En este último día del año de 2016 mi pensamiento solidario se dirige hacia quienes han sufrido, sufren y sufrirán; hacia aquellos que vieron cegadas sus vidas por desaprensivos criminales que enlodan el nombre de Dios, haciéndose explotar en un mercado de Irak, en un aeropuerto de Turquía, en una escuela de Pakistán, en una plaza de Bangladesh, en un jardín de Afganistán, y en discotecas y restaurantes de algunas ciudades estadunidenses, francesas, y alemanas (a punto de enviar este texto me entero de la matanza de 39 personas en una discoteca de Estambul). Y hacia los muertos atropellados por el terrorismo, con una barbarie-modalidad de cientos de toneladas rodando sobre ellos, en Berlin o en Niza.
Estos desasosegados pensamientos se dirigen también a recordar al casi medio millón de personas que se calcula han muerto en el conflicto de Siria. Guerra tan desatinada, en pleno siglo XXI que algunos líderes mundiales alimentan con preciso, estudiado diseño geopolítico. Y pienso con pena también en los cientos de miles de desplazados que se hacinan en campos de refugiados y en los niños, mujeres y hombres que perecen ahogados tratando de llegar a Europa en balsas de «Noé», desprovistas hasta de la promesa bíblica que reconfortaba al final de los diluvios.
El elenco de desgracias humanas en los dos hemisferios, es enorme, y citar algunas de ellas es un ejemplo para rememorar a quienes sufrirán en el futuro inmediato, injustamente, las consecuencias de políticas equivocadas, sesgadas -una vez más se agotan los adjetivos-.
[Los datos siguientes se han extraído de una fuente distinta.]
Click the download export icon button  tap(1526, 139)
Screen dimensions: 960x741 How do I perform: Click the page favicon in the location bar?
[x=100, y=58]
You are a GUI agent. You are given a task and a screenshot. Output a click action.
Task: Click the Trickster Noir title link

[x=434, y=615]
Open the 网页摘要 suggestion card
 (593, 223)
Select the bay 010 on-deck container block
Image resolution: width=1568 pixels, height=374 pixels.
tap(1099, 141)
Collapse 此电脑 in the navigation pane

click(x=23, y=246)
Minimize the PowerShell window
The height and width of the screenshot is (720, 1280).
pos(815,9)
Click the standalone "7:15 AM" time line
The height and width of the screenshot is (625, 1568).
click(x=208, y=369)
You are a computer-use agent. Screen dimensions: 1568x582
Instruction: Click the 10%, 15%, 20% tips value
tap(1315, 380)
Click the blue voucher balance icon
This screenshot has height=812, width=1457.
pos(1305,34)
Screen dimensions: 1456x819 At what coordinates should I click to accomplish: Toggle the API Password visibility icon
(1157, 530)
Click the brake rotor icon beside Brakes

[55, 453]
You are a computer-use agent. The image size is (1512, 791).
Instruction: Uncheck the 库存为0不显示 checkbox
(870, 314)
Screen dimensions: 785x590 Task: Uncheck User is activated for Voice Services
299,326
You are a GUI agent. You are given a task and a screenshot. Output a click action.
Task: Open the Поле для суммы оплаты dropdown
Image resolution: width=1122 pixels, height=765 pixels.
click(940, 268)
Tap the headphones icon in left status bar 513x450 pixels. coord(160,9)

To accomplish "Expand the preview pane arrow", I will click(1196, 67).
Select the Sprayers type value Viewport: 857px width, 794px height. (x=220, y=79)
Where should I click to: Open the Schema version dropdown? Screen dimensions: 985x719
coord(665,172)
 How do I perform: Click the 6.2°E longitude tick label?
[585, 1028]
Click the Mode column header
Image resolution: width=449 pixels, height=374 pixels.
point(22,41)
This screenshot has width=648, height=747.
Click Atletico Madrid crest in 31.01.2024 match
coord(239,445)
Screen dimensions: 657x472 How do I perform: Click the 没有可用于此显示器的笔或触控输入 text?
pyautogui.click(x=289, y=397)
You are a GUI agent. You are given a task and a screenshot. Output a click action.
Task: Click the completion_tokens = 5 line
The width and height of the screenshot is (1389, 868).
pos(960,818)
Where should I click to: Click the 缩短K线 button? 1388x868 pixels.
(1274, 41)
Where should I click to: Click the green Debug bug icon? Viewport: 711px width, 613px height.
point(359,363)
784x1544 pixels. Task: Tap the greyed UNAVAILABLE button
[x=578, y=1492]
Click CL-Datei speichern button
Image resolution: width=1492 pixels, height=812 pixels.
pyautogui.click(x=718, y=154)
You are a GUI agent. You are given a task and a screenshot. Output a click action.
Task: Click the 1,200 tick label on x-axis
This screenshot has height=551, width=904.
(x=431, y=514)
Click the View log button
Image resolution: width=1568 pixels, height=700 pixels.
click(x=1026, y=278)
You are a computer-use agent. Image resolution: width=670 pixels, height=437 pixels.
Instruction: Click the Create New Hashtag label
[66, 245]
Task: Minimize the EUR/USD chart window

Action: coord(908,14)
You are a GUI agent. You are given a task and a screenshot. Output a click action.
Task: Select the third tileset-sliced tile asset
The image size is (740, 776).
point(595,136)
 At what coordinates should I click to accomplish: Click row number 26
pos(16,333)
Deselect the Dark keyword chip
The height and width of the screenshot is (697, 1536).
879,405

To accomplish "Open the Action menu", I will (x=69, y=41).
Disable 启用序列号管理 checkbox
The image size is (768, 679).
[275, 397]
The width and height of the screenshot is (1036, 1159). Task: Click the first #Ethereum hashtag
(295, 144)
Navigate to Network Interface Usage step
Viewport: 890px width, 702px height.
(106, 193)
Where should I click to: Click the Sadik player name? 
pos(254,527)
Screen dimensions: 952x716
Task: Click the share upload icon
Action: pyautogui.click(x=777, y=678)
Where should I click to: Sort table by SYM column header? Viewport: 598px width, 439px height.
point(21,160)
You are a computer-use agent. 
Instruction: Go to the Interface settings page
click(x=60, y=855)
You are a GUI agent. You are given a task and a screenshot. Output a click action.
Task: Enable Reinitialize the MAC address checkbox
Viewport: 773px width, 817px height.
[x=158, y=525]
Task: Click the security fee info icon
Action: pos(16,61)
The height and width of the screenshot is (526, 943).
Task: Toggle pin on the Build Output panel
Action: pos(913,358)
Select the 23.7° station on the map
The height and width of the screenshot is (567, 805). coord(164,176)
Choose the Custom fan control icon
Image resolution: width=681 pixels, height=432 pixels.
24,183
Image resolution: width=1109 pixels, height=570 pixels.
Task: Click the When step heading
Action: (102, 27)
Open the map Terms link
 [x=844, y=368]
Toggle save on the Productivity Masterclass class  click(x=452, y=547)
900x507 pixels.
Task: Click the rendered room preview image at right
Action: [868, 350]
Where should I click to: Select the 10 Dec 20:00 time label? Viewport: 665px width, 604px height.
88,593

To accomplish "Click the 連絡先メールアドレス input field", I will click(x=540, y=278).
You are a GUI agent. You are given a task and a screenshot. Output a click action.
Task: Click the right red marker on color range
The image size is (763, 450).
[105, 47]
No soy de los que ven los vasos medio vacíos. Mi ánimo siempre ha querido encaminarse hacia el lado constructivo de las cosas, escorado hacia lo positivo de las lecciones que nos ha ido dando la historia, tratando de alejarme, lo más que sea posible, del pesimismo existencial. Pero esta vez me someto sin consuelo a un pudor limitante, al usar la palabra felicidad, en mis deseos de que el porvenir nos traiga cosas mejores con las que podamos marcar jubilosamente el nuevo calendario.